◆ **Short problem**:
Can you transcribe the rows word for word, from the line containing "Open the Akce dropdown menu" through the line containing "This screenshot has", both included, leaving the pictures out?

(Rows for locating words and elements)
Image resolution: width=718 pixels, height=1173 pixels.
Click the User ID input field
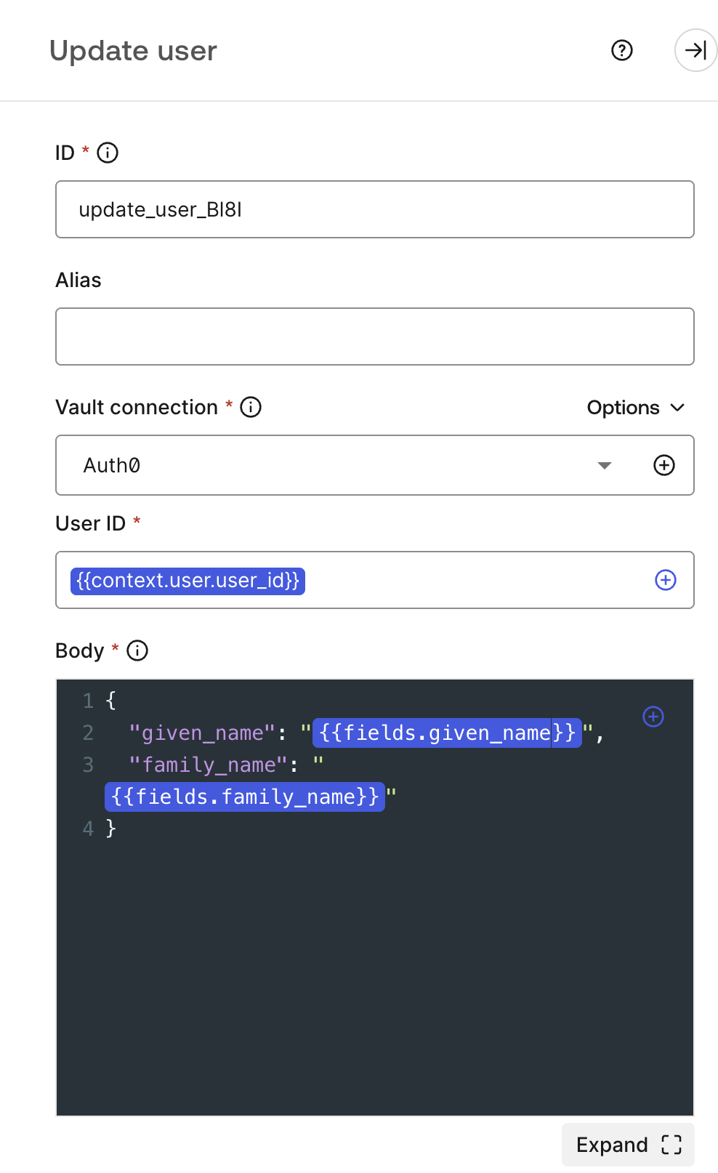point(472,580)
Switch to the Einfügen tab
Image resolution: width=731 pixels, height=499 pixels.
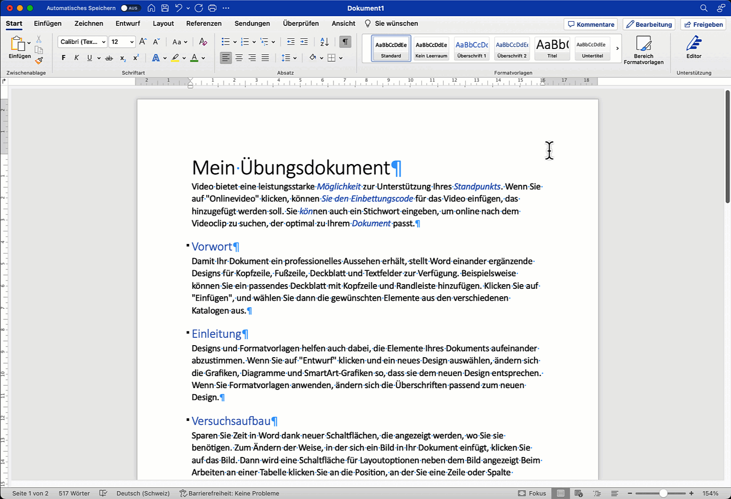click(x=48, y=24)
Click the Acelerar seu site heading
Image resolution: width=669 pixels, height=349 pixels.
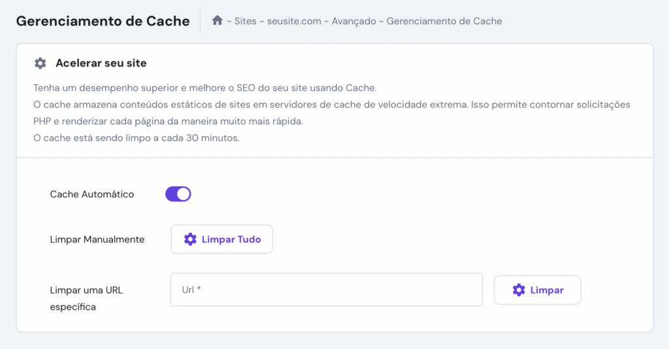(x=101, y=63)
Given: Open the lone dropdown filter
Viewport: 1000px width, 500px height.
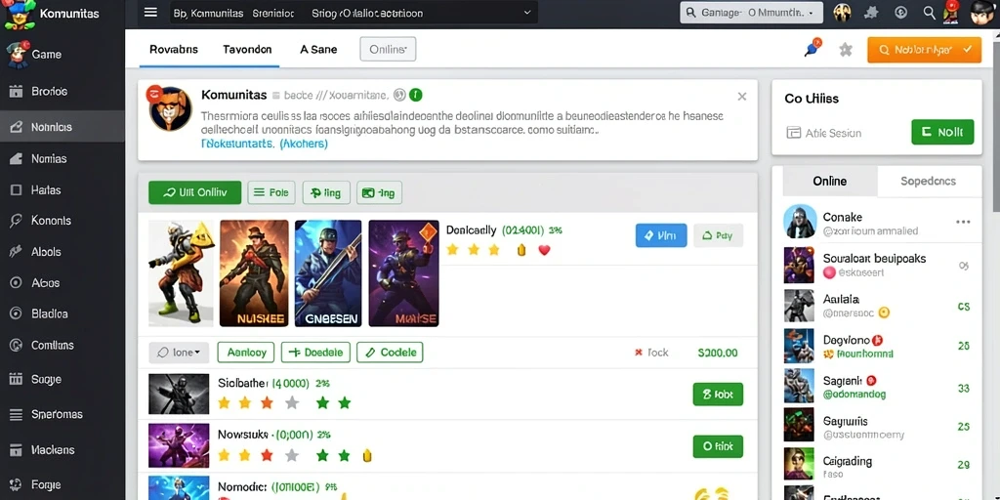Looking at the screenshot, I should 179,352.
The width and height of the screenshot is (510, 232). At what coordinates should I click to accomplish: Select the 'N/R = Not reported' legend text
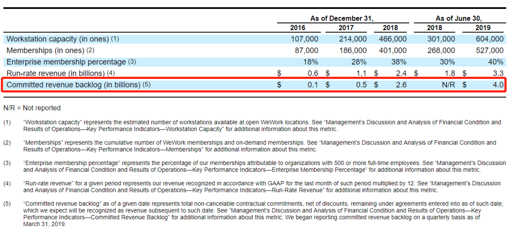32,108
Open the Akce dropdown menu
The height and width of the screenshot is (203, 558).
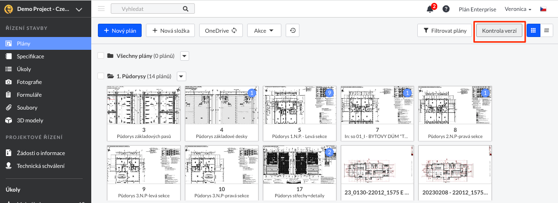tap(264, 31)
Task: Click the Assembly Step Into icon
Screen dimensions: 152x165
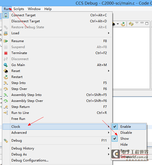Action: point(6,95)
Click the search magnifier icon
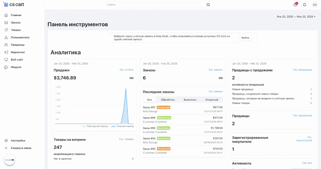This screenshot has width=321, height=169. click(208, 5)
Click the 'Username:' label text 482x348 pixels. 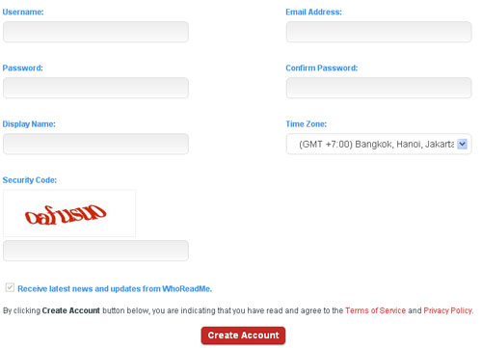[23, 13]
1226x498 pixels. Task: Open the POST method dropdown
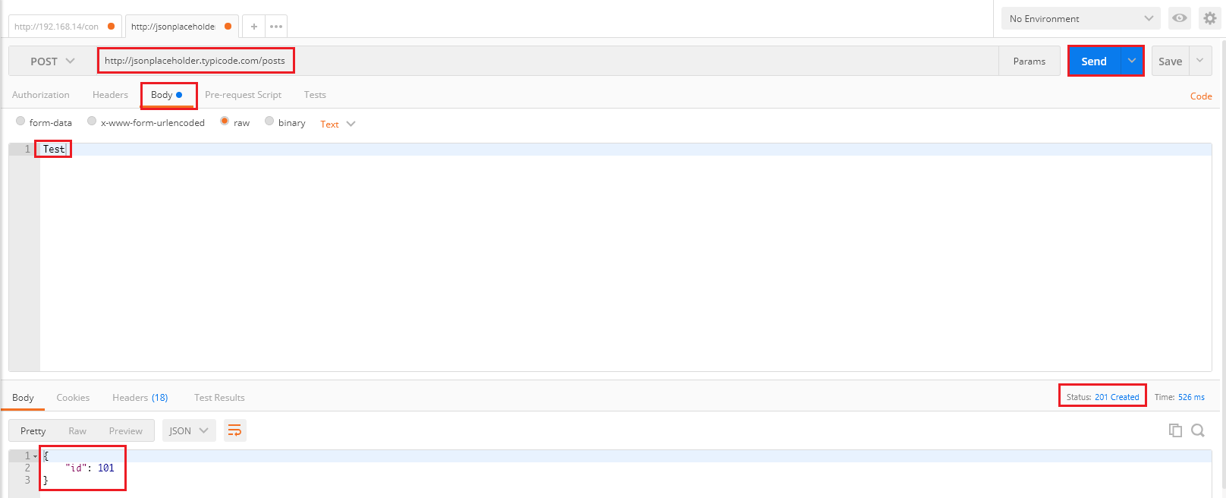click(x=52, y=61)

◆ **Finished exercise**:
Open the Akce dropdown menu
The height and width of the screenshot is (203, 558).
tap(264, 31)
Task: Click the Assembly Step Into icon
Screen dimensions: 152x165
Action: point(6,95)
Click the search magnifier icon
This screenshot has width=321, height=169. click(208, 5)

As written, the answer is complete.